Not the Jomon Jomon
Explore the Jomon in popular culture. The following are mostly Japanese websites. The name Jomon is often used to connect a group, business, or organisation to Jomon history and people. There may be other less obvious connections being made. Please suggest links (our contact details are below).
The Jomon Internet Service is based in Aomori, Japan. Represents the Jomon with Flintstone family style graphics; does not promise direct communication with Jomon ancestors. If you want to try, then consider some more-or-less serious attempts to reconstruct Jomon language: Anonymous, John C. Maher, and The Japanese Dialects (from which a reconstruction of Jomon language has been attempted).
If you are shy about speaking Jomon, then you can just listen to their music, courtesy of a great looking three-piece band called Jomon Japan, with shakuhachi, binsho (electric piano), and taiko.

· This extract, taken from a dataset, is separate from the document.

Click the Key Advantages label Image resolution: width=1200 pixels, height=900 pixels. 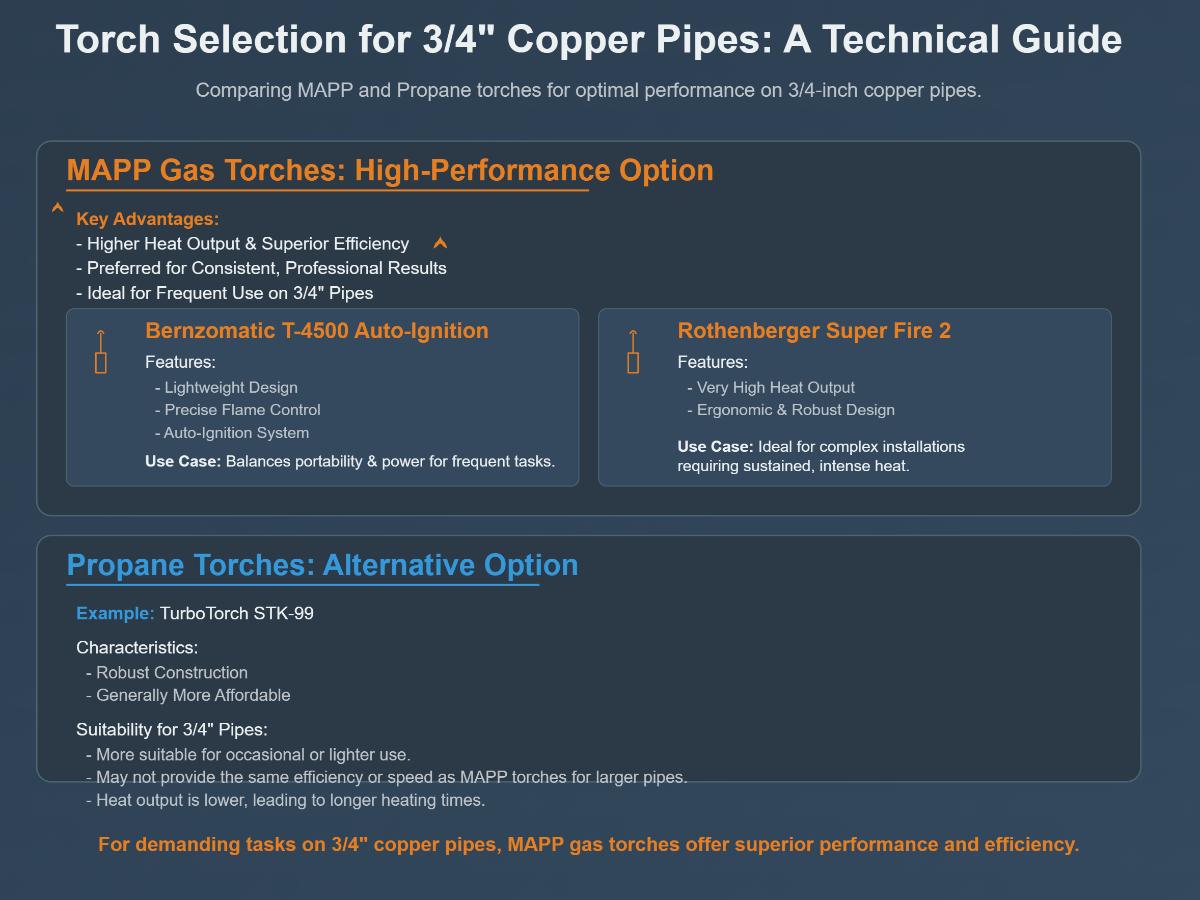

Presumably the concerts take place on stormy nights and are powered by lightning.
If you would like to meet living Jomon people, try joining the Jomon private school (Jomon juku e yokoso, Japanese language only). Here you can learn about attempts to distinguish Jomon and Yayoi traits among living Japanese. This is a highly speculative but popular activity in Japan, especially at drinking parties. Enjoy with sake and several grains of salt on the side of your cup.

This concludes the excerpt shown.